## BEGIN Dataset records
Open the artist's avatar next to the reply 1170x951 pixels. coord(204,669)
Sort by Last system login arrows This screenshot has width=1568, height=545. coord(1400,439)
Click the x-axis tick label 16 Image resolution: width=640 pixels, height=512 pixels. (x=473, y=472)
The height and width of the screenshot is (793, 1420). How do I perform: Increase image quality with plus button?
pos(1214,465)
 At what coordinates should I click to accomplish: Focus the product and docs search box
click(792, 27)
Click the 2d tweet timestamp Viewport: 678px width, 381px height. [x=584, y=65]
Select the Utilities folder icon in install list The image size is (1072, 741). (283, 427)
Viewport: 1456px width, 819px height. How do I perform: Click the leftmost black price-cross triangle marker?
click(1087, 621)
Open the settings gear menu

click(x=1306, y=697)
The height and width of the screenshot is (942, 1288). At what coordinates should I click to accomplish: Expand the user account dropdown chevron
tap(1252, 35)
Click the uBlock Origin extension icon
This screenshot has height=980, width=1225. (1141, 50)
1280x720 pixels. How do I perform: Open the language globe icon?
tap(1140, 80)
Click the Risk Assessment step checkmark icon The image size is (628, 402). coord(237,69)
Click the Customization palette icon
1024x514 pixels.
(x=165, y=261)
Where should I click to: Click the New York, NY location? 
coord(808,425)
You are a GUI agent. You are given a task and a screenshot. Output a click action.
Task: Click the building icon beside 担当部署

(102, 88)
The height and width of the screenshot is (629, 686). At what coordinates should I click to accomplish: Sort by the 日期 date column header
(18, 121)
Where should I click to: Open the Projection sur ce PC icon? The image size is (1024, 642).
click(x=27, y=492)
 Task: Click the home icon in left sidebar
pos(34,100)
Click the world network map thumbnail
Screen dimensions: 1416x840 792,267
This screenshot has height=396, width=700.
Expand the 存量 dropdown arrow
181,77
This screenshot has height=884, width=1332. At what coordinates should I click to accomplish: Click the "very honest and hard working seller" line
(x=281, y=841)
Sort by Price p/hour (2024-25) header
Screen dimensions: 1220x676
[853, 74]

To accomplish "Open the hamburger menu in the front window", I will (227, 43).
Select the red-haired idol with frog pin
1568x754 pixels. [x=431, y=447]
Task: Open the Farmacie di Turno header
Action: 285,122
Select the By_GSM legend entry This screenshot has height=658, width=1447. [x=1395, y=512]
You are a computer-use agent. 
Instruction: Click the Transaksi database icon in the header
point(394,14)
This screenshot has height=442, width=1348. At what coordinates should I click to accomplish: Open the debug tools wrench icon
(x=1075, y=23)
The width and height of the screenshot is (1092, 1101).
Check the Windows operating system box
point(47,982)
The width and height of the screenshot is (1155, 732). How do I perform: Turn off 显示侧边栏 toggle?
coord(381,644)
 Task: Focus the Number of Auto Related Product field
## END Dataset records
What you have to do -> Rewrite the rows above as a JSON list of strings, one string per line, leaving out blank lines.

Solution ->
[
  "Open the artist's avatar next to the reply 1170x951 pixels. coord(204,669)",
  "Sort by Last system login arrows This screenshot has width=1568, height=545. coord(1400,439)",
  "Click the x-axis tick label 16 Image resolution: width=640 pixels, height=512 pixels. (x=473, y=472)",
  "The height and width of the screenshot is (793, 1420). How do I perform: Increase image quality with plus button?",
  "pos(1214,465)",
  " At what coordinates should I click to accomplish: Focus the product and docs search box",
  "click(792, 27)",
  "Click the 2d tweet timestamp Viewport: 678px width, 381px height. [x=584, y=65]",
  "Select the Utilities folder icon in install list The image size is (1072, 741). (283, 427)",
  "Viewport: 1456px width, 819px height. How do I perform: Click the leftmost black price-cross triangle marker?",
  "click(1087, 621)",
  "Open the settings gear menu",
  "click(x=1306, y=697)",
  "The height and width of the screenshot is (942, 1288). At what coordinates should I click to accomplish: Expand the user account dropdown chevron",
  "tap(1252, 35)",
  "Click the uBlock Origin extension icon",
  "This screenshot has height=980, width=1225. (1141, 50)",
  "1280x720 pixels. How do I perform: Open the language globe icon?",
  "tap(1140, 80)",
  "Click the Risk Assessment step checkmark icon The image size is (628, 402). coord(237,69)",
  "Click the Customization palette icon",
  "1024x514 pixels.",
  "(x=165, y=261)",
  "Where should I click to: Click the New York, NY location? ",
  "coord(808,425)",
  "You are a GUI agent. You are given a task and a screenshot. Output a click action.",
  "Task: Click the building icon beside 担当部署",
  "(102, 88)",
  "The height and width of the screenshot is (629, 686). At what coordinates should I click to accomplish: Sort by the 日期 date column header",
  "(18, 121)",
  "Where should I click to: Open the Projection sur ce PC icon? The image size is (1024, 642).",
  "click(x=27, y=492)",
  " Task: Click the home icon in left sidebar",
  "pos(34,100)",
  "Click the world network map thumbnail",
  "Screen dimensions: 1416x840 792,267",
  "This screenshot has height=396, width=700.",
  "Expand the 存量 dropdown arrow",
  "181,77",
  "This screenshot has height=884, width=1332. At what coordinates should I click to accomplish: Click the \"very honest and hard working seller\" line",
  "(x=281, y=841)",
  "Sort by Price p/hour (2024-25) header",
  "Screen dimensions: 1220x676",
  "[853, 74]",
  "To accomplish \"Open the hamburger menu in the front window\", I will (227, 43).",
  "Select the red-haired idol with frog pin",
  "1568x754 pixels. [x=431, y=447]",
  "Task: Open the Farmacie di Turno header",
  "Action: 285,122",
  "Select the By_GSM legend entry This screenshot has height=658, width=1447. [x=1395, y=512]",
  "You are a computer-use agent. ",
  "Instruction: Click the Transaksi database icon in the header",
  "point(394,14)",
  "This screenshot has height=442, width=1348. At what coordinates should I click to accomplish: Open the debug tools wrench icon",
  "(x=1075, y=23)",
  "The width and height of the screenshot is (1092, 1101).",
  "Check the Windows operating system box",
  "point(47,982)",
  "The width and height of the screenshot is (1155, 732). How do I perform: Turn off 显示侧边栏 toggle?",
  "coord(381,644)",
  " Task: Focus the Number of Auto Related Product field"
]